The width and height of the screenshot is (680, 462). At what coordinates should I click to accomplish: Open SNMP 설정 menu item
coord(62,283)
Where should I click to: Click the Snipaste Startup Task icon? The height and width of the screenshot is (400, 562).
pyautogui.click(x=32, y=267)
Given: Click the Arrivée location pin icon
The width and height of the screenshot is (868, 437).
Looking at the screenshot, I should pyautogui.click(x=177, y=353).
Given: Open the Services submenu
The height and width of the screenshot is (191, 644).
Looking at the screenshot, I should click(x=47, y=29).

————————

**WHAT NEEDS TO BE DONE**
Report every line from the material above that mentions the word "Given".

**WRITTEN SOLUTION**
Given: Click the Arrivée location pin icon
Given: Open the Services submenu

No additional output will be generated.